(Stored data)
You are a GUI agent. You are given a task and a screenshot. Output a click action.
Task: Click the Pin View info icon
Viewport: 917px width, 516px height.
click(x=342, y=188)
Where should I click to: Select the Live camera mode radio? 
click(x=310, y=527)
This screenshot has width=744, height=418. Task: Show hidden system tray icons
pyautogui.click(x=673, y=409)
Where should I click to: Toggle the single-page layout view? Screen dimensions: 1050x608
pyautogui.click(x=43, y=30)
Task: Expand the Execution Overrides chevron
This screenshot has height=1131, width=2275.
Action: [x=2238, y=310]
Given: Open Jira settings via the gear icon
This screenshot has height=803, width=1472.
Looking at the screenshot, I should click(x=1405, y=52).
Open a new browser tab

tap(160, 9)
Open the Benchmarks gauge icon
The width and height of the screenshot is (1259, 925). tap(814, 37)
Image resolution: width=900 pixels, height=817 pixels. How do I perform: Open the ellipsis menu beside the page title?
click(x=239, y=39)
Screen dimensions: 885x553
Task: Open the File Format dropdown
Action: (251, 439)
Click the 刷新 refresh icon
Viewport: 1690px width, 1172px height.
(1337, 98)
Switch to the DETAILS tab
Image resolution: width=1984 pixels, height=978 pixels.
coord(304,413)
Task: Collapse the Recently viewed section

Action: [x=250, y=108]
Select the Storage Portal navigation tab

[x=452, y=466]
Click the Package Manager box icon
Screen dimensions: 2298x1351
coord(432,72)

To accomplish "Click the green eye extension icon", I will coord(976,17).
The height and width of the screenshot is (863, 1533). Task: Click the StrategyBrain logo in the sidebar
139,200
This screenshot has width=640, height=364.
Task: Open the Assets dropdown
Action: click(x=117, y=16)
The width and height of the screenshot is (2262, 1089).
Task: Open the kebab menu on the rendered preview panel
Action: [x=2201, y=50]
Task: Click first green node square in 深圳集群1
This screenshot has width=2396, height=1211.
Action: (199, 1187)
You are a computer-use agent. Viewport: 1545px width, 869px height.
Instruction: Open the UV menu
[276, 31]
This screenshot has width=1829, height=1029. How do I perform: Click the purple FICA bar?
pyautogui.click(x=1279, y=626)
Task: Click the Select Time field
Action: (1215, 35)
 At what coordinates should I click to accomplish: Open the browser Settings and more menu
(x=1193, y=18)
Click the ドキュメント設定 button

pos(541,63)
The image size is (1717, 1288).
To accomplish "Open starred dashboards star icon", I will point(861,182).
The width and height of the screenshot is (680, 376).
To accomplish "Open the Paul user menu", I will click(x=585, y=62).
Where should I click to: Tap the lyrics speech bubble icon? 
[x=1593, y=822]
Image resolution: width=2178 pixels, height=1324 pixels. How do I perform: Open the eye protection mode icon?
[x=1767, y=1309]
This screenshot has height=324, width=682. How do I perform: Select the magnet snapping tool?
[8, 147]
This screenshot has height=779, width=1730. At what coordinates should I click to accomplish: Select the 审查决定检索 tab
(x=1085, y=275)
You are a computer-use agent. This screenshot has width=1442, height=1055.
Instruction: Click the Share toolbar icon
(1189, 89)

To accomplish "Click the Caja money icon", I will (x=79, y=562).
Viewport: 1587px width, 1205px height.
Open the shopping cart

**EXERCISE**:
Every record must be repeated precisely and in full.

**ANSWER TO THIS TASK**:
You are a GUI agent. You are given a task and a screenshot. Output a click action.
Task: Click the Pin View info icon
Viewport: 917px width, 516px height.
click(x=342, y=188)
Where should I click to: Select the Live camera mode radio? 
click(x=310, y=527)
This screenshot has width=744, height=418. Task: Show hidden system tray icons
pyautogui.click(x=673, y=409)
Where should I click to: Toggle the single-page layout view? Screen dimensions: 1050x608
pyautogui.click(x=43, y=30)
Task: Expand the Execution Overrides chevron
This screenshot has height=1131, width=2275.
Action: [x=2238, y=310]
Given: Open Jira settings via the gear icon
This screenshot has height=803, width=1472.
Looking at the screenshot, I should click(x=1405, y=52).
Open a new browser tab

tap(160, 9)
Open the Benchmarks gauge icon
The width and height of the screenshot is (1259, 925). tap(814, 37)
Image resolution: width=900 pixels, height=817 pixels. How do I perform: Open the ellipsis menu beside the page title?
click(x=239, y=39)
Screen dimensions: 885x553
Task: Open the File Format dropdown
Action: (251, 439)
Click the 刷新 refresh icon
Viewport: 1690px width, 1172px height.
(1337, 98)
Switch to the DETAILS tab
Image resolution: width=1984 pixels, height=978 pixels.
coord(304,413)
Task: Collapse the Recently viewed section

Action: [x=250, y=108]
Select the Storage Portal navigation tab

[x=452, y=466]
Click the Package Manager box icon
Screen dimensions: 2298x1351
coord(432,72)

To accomplish "Click the green eye extension icon", I will coord(976,17).
The height and width of the screenshot is (863, 1533). Task: Click the StrategyBrain logo in the sidebar
139,200
This screenshot has width=640, height=364.
Task: Open the Assets dropdown
Action: click(x=117, y=16)
The width and height of the screenshot is (2262, 1089).
Task: Open the kebab menu on the rendered preview panel
Action: [x=2201, y=50]
Task: Click first green node square in 深圳集群1
This screenshot has width=2396, height=1211.
Action: (199, 1187)
You are a computer-use agent. Viewport: 1545px width, 869px height.
Instruction: Open the UV menu
[276, 31]
This screenshot has width=1829, height=1029. How do I perform: Click the purple FICA bar?
pyautogui.click(x=1279, y=626)
Task: Click the Select Time field
Action: (1215, 35)
 At what coordinates should I click to accomplish: Open the browser Settings and more menu
(x=1193, y=18)
Click the ドキュメント設定 button

pos(541,63)
The image size is (1717, 1288).
To accomplish "Open starred dashboards star icon", I will point(861,182).
The width and height of the screenshot is (680, 376).
To accomplish "Open the Paul user menu", I will click(x=585, y=62).
Where should I click to: Tap the lyrics speech bubble icon? 
[x=1593, y=822]
Image resolution: width=2178 pixels, height=1324 pixels. How do I perform: Open the eye protection mode icon?
[x=1767, y=1309]
This screenshot has height=324, width=682. How do I perform: Select the magnet snapping tool?
[8, 147]
This screenshot has height=779, width=1730. At what coordinates should I click to accomplish: Select the 审查决定检索 tab
(x=1085, y=275)
You are a computer-use agent. This screenshot has width=1442, height=1055.
Instruction: Click the Share toolbar icon
(1189, 89)

To accomplish "Click the Caja money icon", I will (x=79, y=562).
Viewport: 1587px width, 1205px height.
Open the shopping cart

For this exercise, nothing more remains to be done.